* **DATA**:
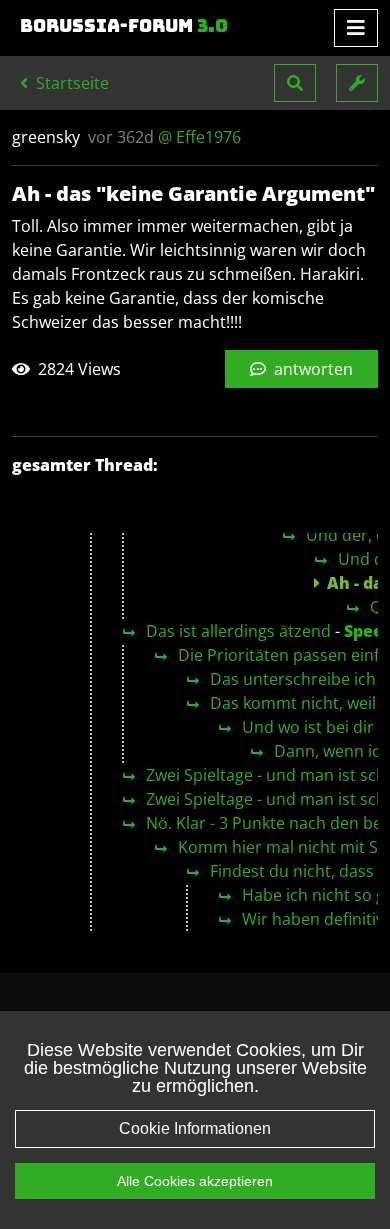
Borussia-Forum (124, 26)
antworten (311, 369)
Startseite (70, 83)
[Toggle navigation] (356, 28)
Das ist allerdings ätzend (238, 631)
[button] (295, 83)
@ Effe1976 (199, 137)
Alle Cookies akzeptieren (195, 1181)
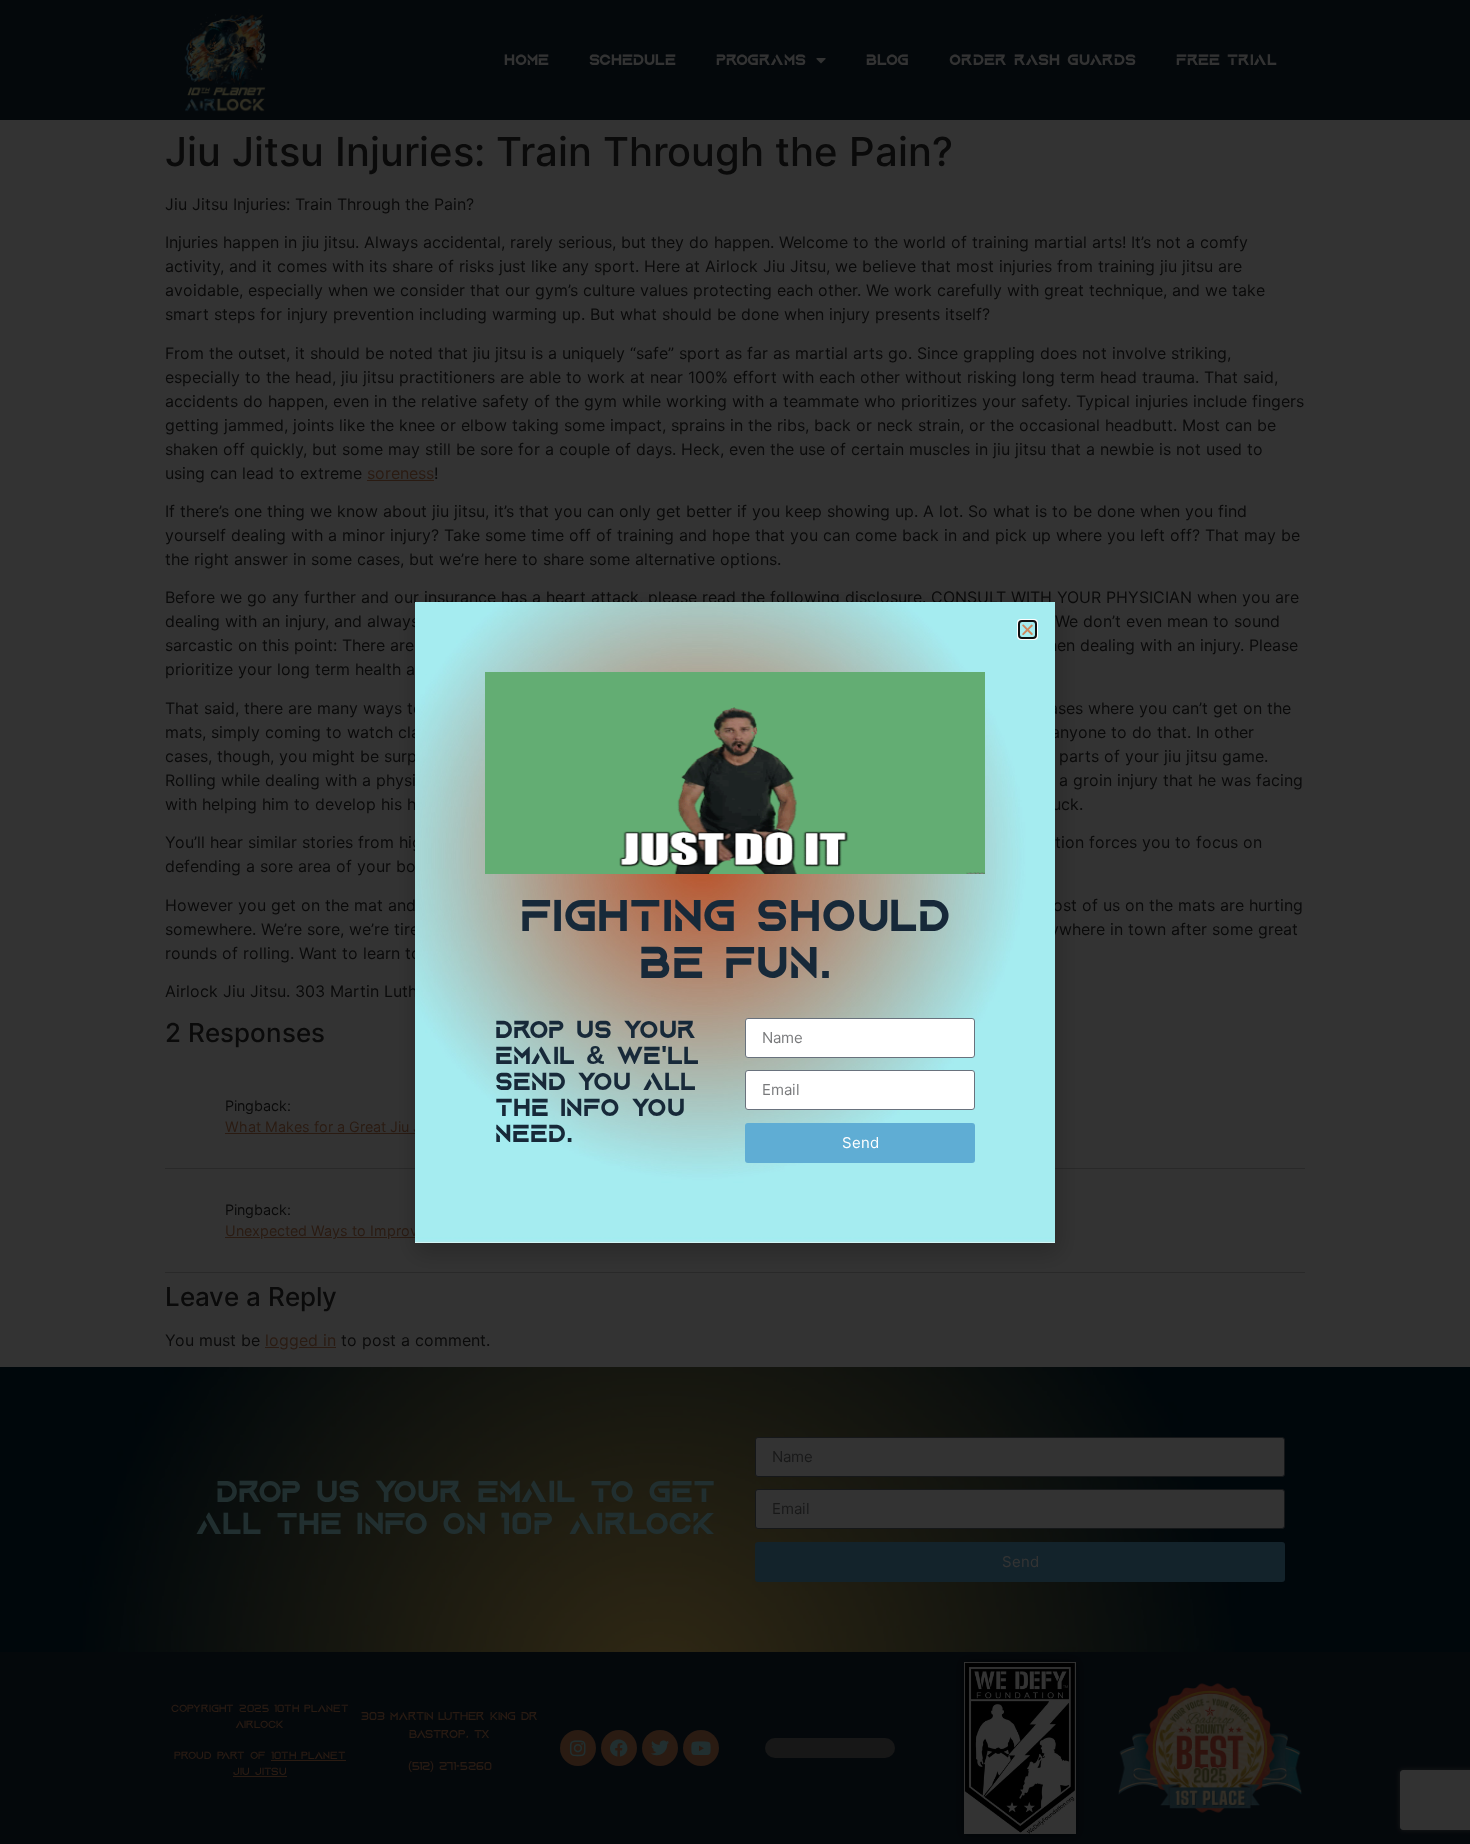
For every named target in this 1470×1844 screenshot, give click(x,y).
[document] (735, 922)
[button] (1027, 629)
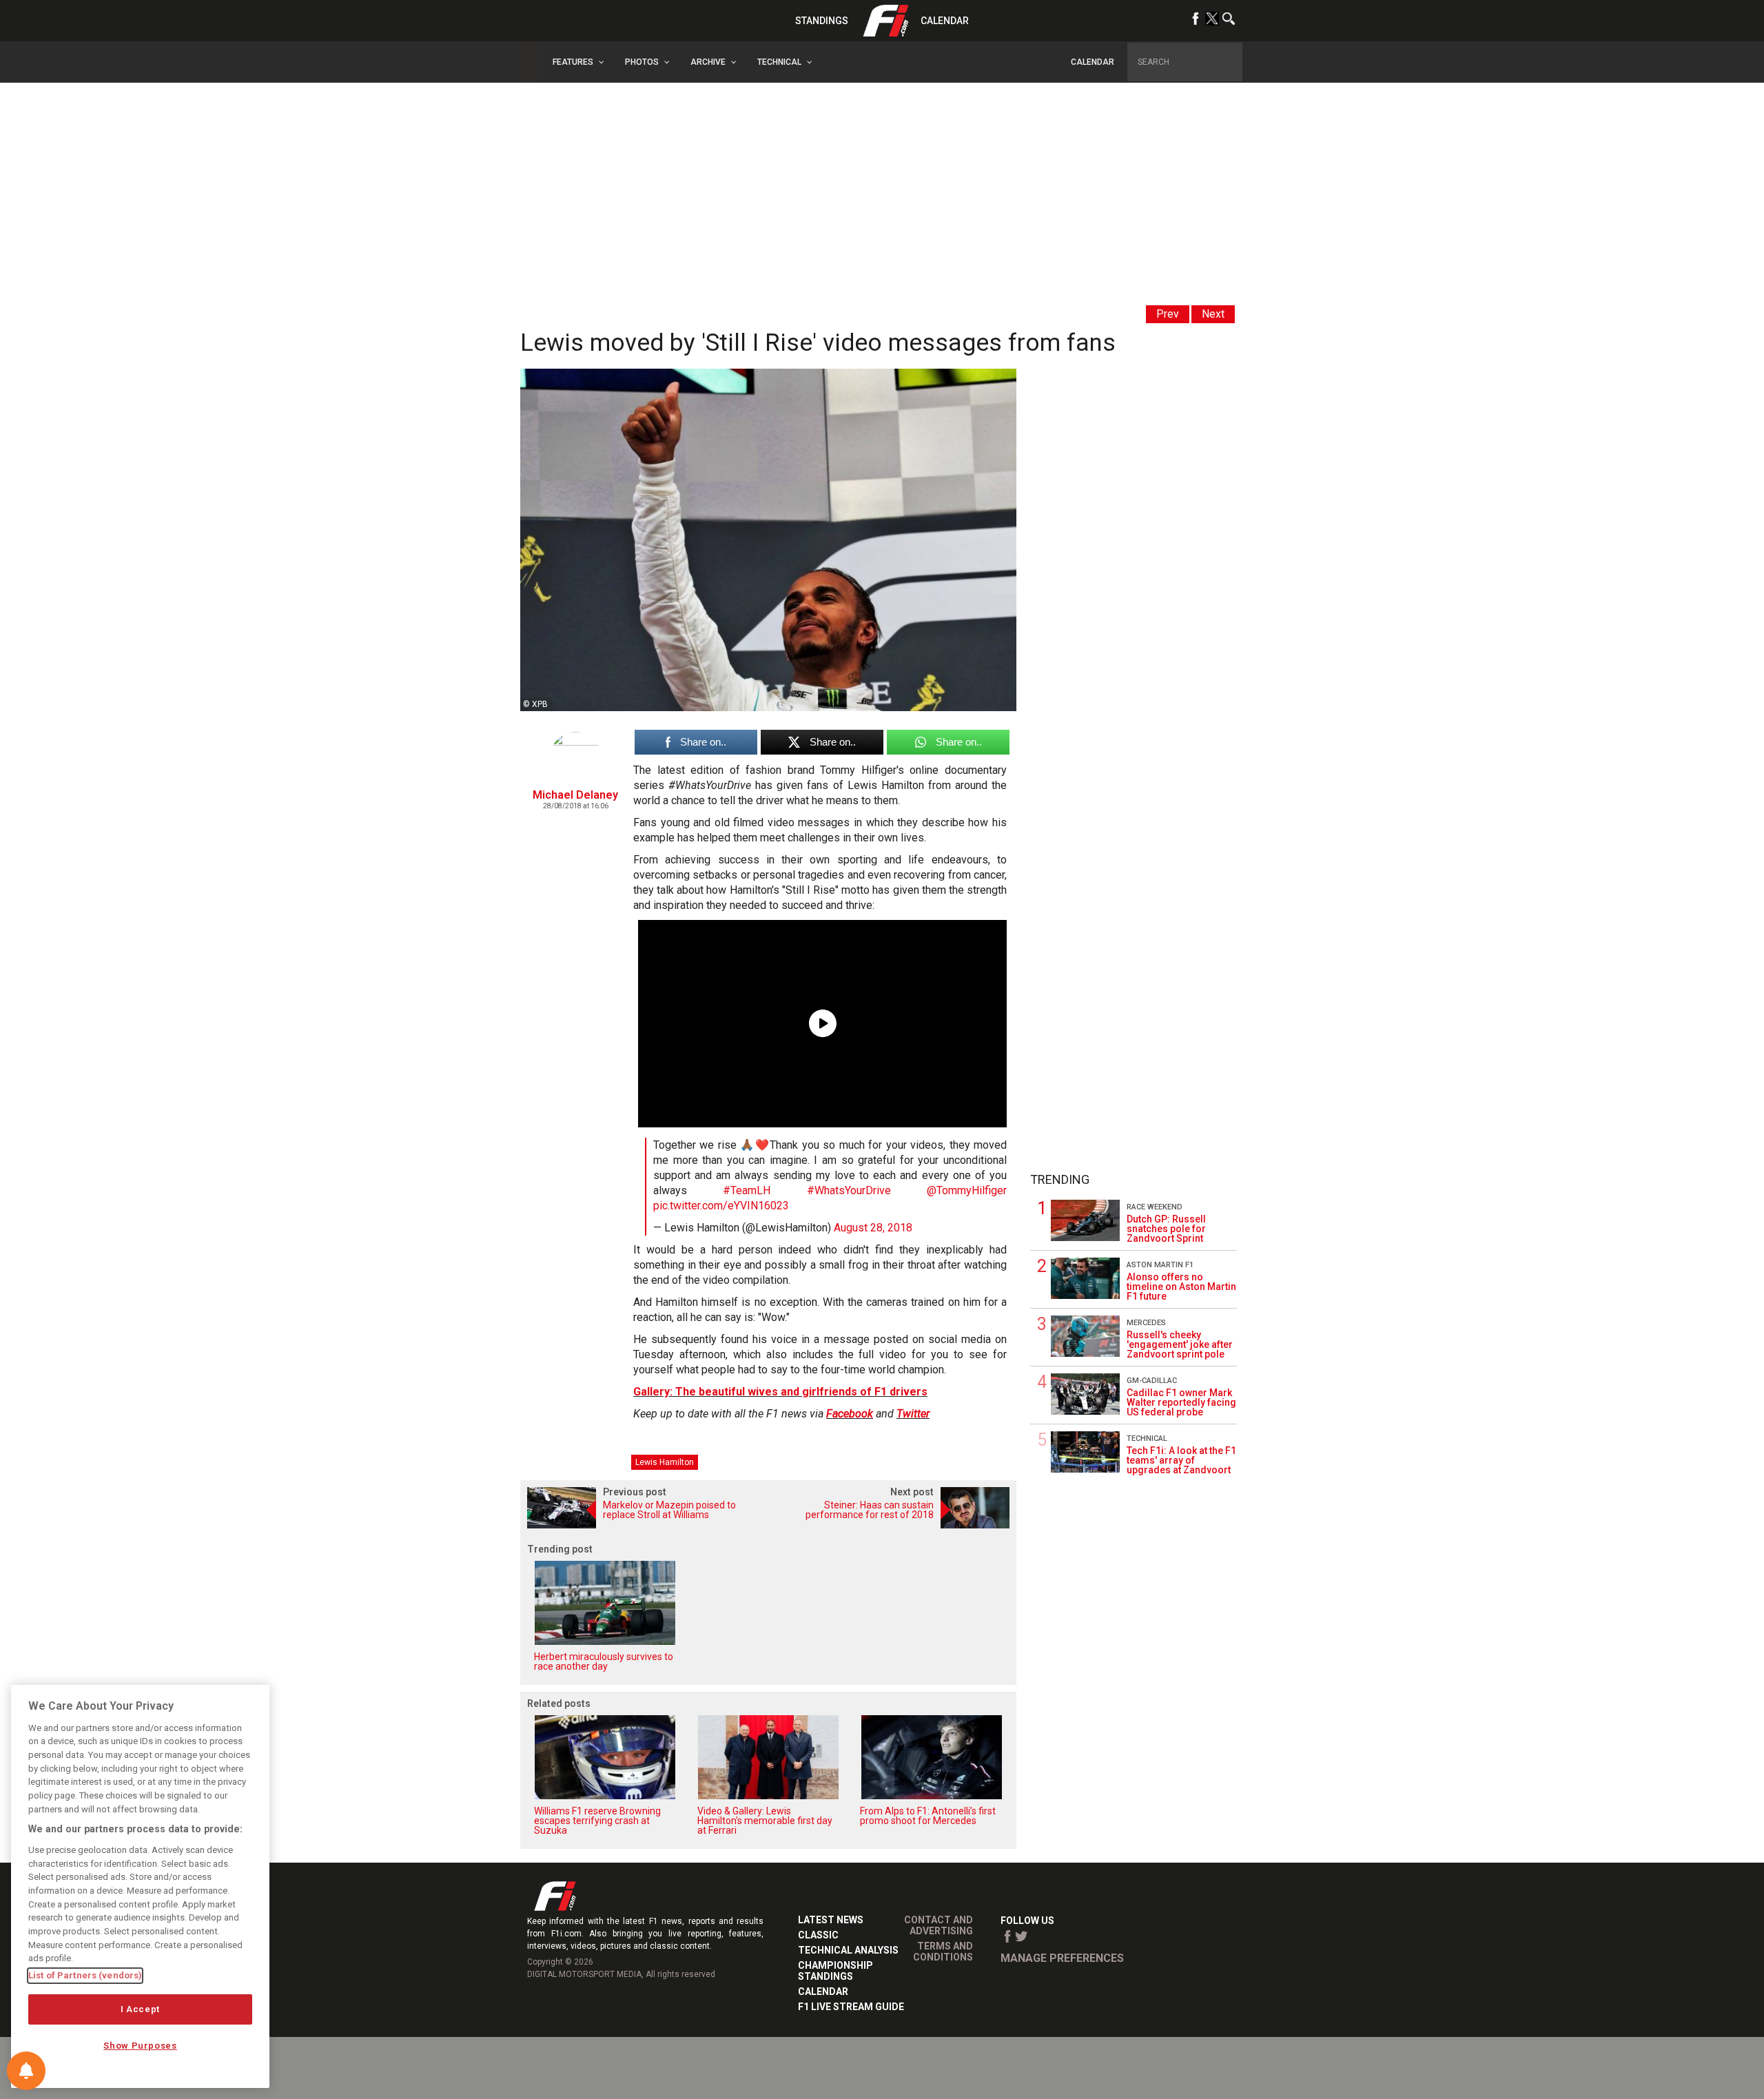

* **WHAT THE TASK REQUIRES**: Without the pictures, write out every entry exactly as it appears.

* **SOLUTION FOR THIS EXERCISE**:
Borussia-Forum (124, 26)
antworten (311, 369)
Startseite (70, 83)
[Toggle navigation] (356, 28)
Das ist allerdings ätzend (238, 631)
[button] (295, 83)
@ Effe1976 (199, 137)
Alle Cookies akzeptieren (195, 1181)
For every named target in this 1470×1844 screenshot, give click(x,y).
[document] (735, 922)
[button] (1027, 629)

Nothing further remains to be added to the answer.